Given all of that, we were happy that one of President Trump’s first moves in office was to drop out of the TPP, even as we noted that he was clearly doing so for the wrong reasons (his stated reasons being wishing for more protectionism, when it was the lowering of trade barriers that we found to be the only good parts of the TPP).

With the US out of the TPP, the remaining countries picked up the ball and ran with it — under the leadership of Canada who agreed to remove the intellectual property section. An agreement was reached earlier this year without the awful copyright and patent provisions, but with corporate sovereignty still in there. It’s ironic that Canada took over the leadership role, since it was actually a late entrant into the TPP after the US bent over backwards to keep Canada out of the agreement, partly in the belief that it would push back on things like the draconian intellectual property section.

So… given all of that it seems doubly ironic that Trump now apparently says he wants back in. His tweet on the subject is, as per usual, somewhat nonsensical.

Would only join TPP if the deal were substantially better than the deal offered to Pres. Obama. We already have BILATERAL deals with six of the eleven nations in TPP, and are working to make a deal with the biggest of those nations, Japan, who has hit us hard on trade for years!

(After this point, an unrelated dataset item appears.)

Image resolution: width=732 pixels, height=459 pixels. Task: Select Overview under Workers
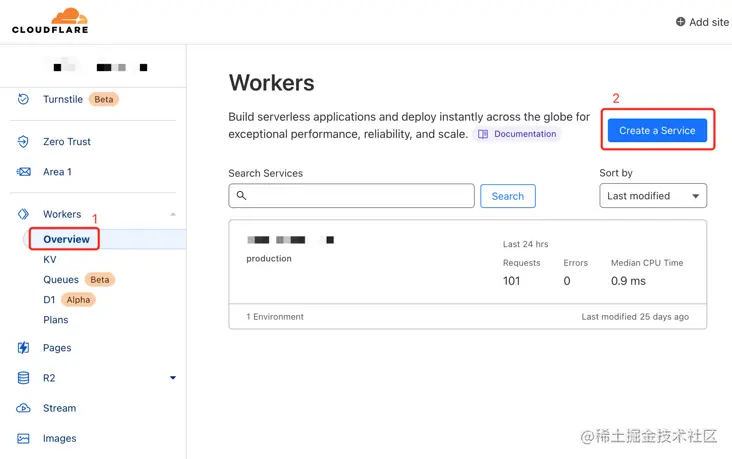(x=66, y=239)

— Donald J. Trump (@realDonaldTrump) April 13, 2018

Claiming he’d only rejoin the TPP if the deal is better than what Obama negotiated is a reasonable enough claim to make, but if that was the case… why did Trump completely drop out of the negotiations and let the other countries conclude all of the negotiations without any US influence at all? Reopening such negotiations at this point seems like a total non-starter, and even if it happened, the US would be at a distinct disadvantage, given that everyone else has already agreed to nearly everything.

And, of course, there’s little to suggest that the attempt to rejoin now is to get rid of things like corporate sovereignty, or to do the actual good stuff around lowering trade barriers (this is coming just weeks after Trump announced plans to put in place tariffs on certain Chinese products) and soon after the dubious claim that winning trade wars is “easy.”

As far as I can tell, this appears to be Trump trying to make a group of people he was talking to happy, and not really understanding the details:

As he often does, the president started to change gears after hearing complaints from important constituents ? in this case, Republican lawmakers who said farmers and other businesses in their states would suffer from his trade approach since they send many of their products abroad.

That, of course, seems like an odd way to lead. Or to negotiate.

Chances are nothing significant comes of this — certainly not a wholescale renegotiation of the TPP. Instead, we’ve just got yet another political mess.